• _TEXT_:

# Catfish slow trolling setup



## EJH (Apr 16, 2004)

Can anyone recommend a planerboard/planer bobber setup? I've always fished catfish at the bottom but have seen others have more success slow trolling. I went to fun feather & fur looking for a setup but all they had were walleye boards.


Posted using Outdoor Hub Campfire


----------



## Salmonid (Apr 14, 2004)

most guys are using walleye boards... youll have to experiment on the rigs though, that's where everyone gets quiet real fast...

Salmonid


----------



## JASON STANFIELD (May 24, 2011)

I use church's walleye boards they work great for channel cats. 

Sent from my XT907 using Ohub Campfire mobile app


----------



## SeanStone (Sep 8, 2010)

You may wanna look into the santee cooper rig. It wont get you the spread that the boards will, but it works well.

Sent from my SCH-I545 using Ohub Campfire mobile app


----------



## City fisher (Jul 12, 2012)

Check out the bobber with a brain. I havent used one yet but I plan on trying one out here real soon. Mogadore B&T has them in stock. Google them and you can see all sorts of videos on how they work.


----------



## BanksideBandit (Jan 22, 2010)

Santee Cooper. I've never used planer boards just drift the boat sideways with the wind. If you have to troll because of no wind you can get a decent spread with your outside poles facing out and keeping your lines staggered. This has been by first year drifting so I'm still experimenting myself.


----------

Item-finding records:
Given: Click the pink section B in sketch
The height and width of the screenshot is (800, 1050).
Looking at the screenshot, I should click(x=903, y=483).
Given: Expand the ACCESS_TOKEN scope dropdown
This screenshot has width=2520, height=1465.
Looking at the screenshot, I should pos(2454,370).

--

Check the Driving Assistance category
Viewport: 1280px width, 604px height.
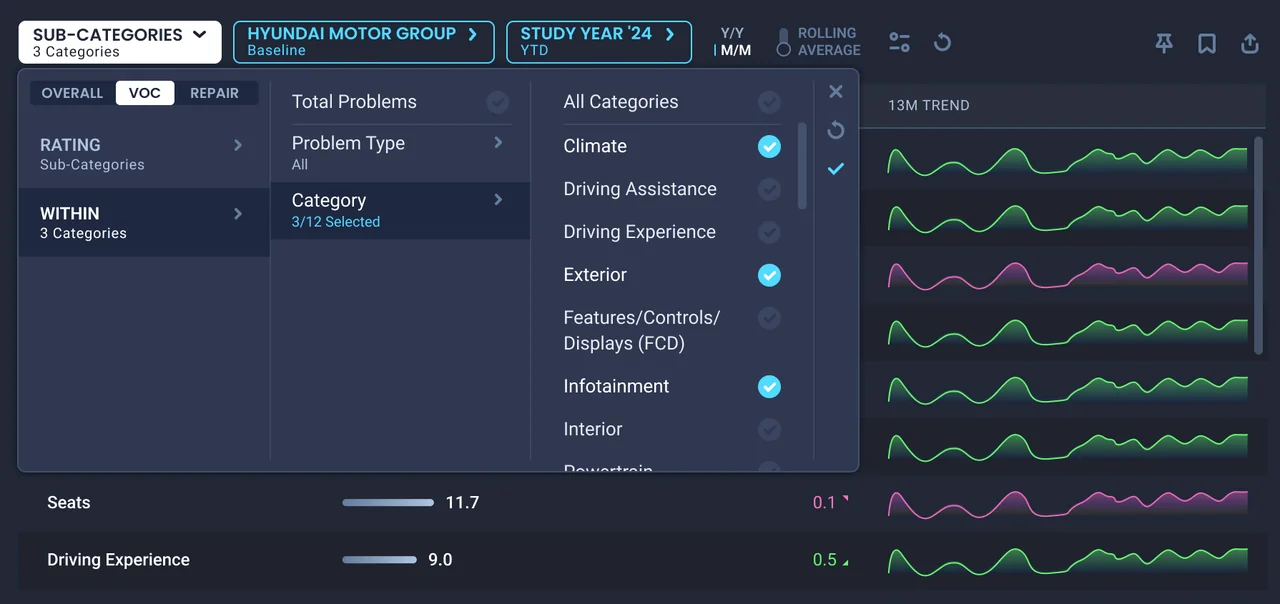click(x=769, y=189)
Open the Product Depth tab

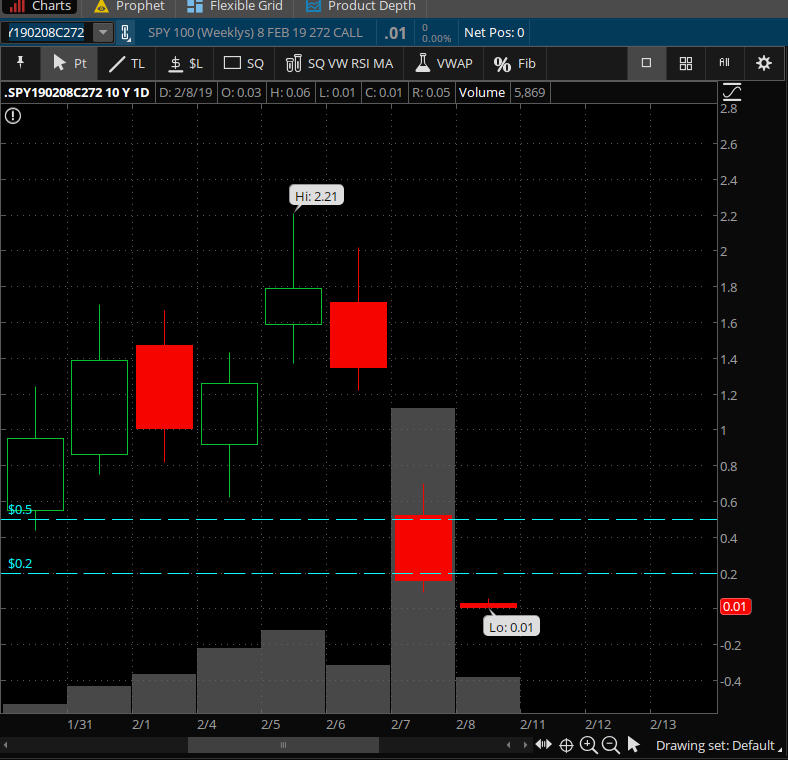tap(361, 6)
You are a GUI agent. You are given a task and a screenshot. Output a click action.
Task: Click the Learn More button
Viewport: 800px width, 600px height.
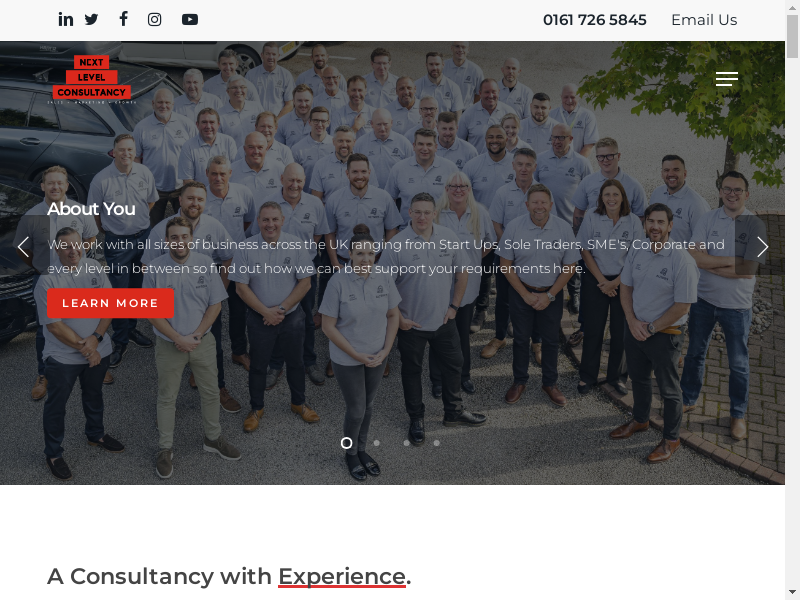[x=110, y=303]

==

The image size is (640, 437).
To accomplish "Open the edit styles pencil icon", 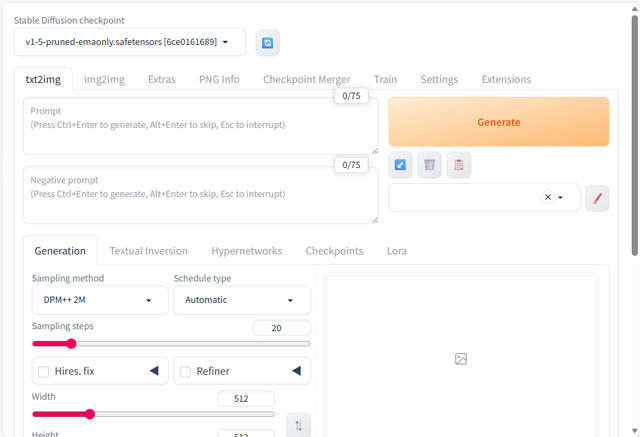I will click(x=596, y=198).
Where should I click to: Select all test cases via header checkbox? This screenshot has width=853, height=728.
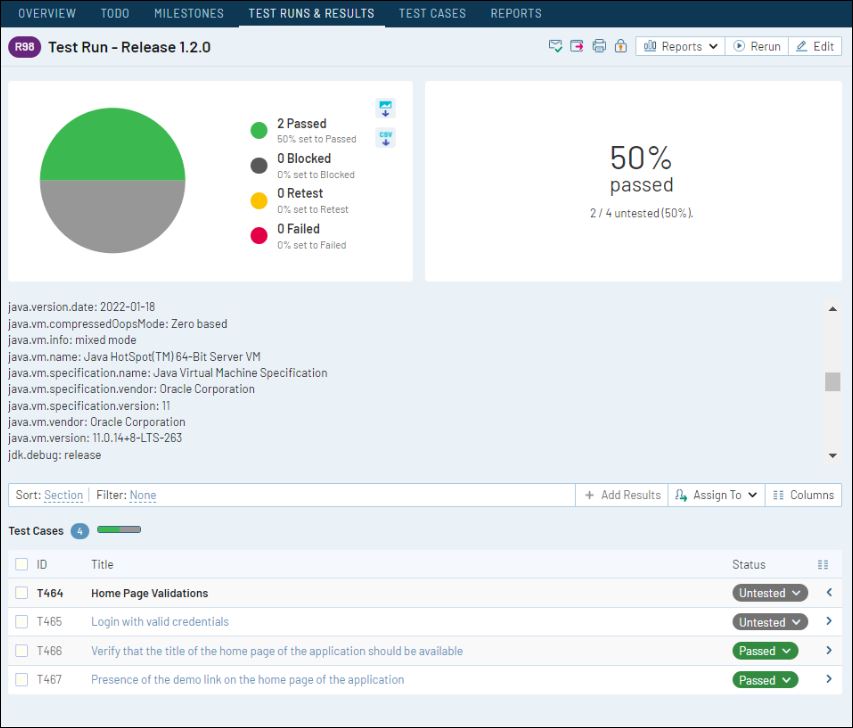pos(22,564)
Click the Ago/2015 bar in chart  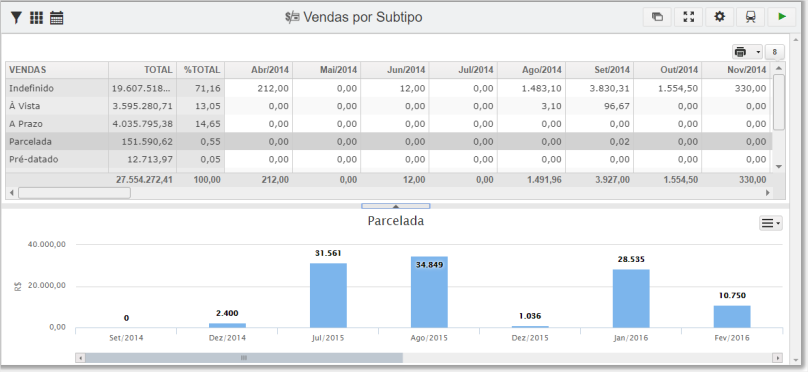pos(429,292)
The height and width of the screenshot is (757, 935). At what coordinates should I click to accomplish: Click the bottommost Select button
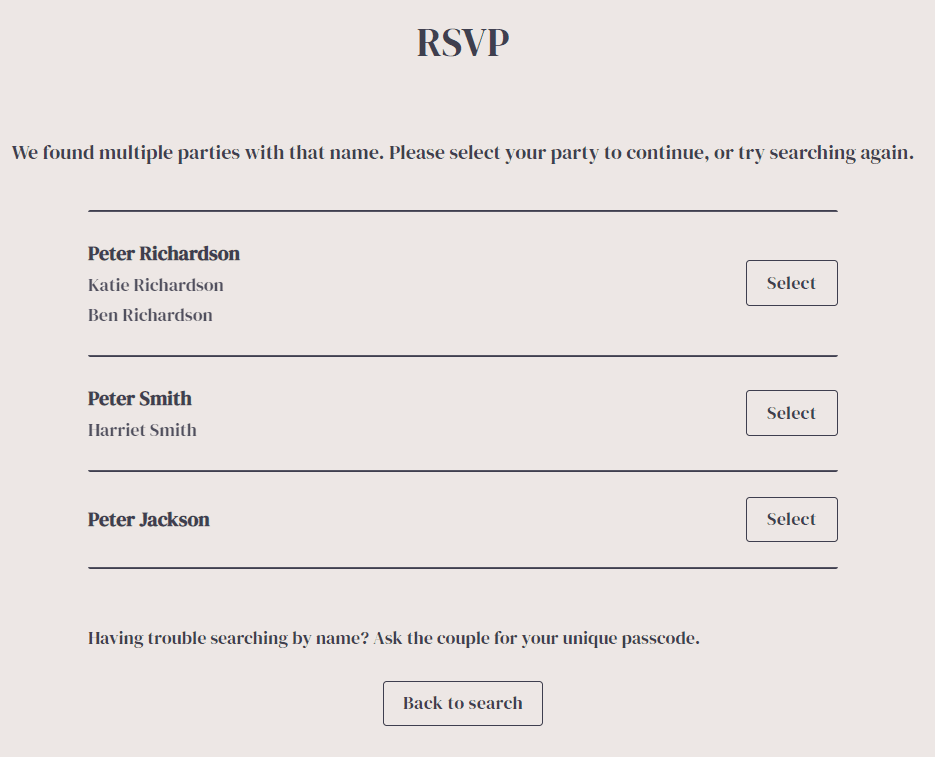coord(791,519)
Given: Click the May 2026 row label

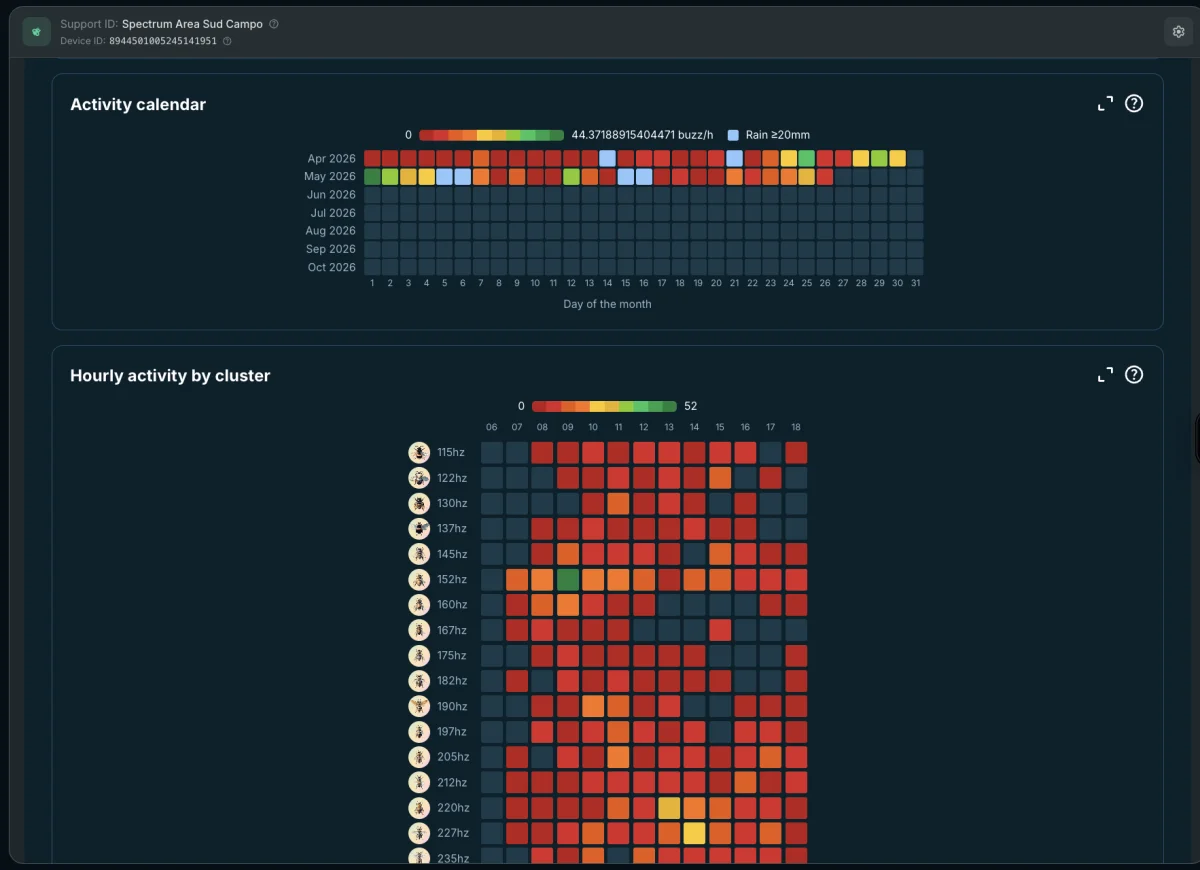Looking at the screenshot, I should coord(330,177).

• _TASKS AND EXERCISES_:
1) Rewrite the catfish trolling thread from "Check out the" through "still experimenting myself.", putting "kayak" in place of "boat".
2) Report only the number of lines in the records that contain the string "This".

• _RESPONSES_:
1)
Check out the bobber with a brain. I havent used one yet but I plan on trying one out here real soon. Mogadore B&T has them in stock. Google them and you can see all sorts of videos on how they work.


----------



## BanksideBandit (Jan 22, 2010)

Santee Cooper. I've never used planer boards just drift the kayak sideways with the wind. If you have to troll because of no wind you can get a decent spread with your outside poles facing out and keeping your lines staggered. This has been by first year drifting so I'm still experimenting myself.

2) 2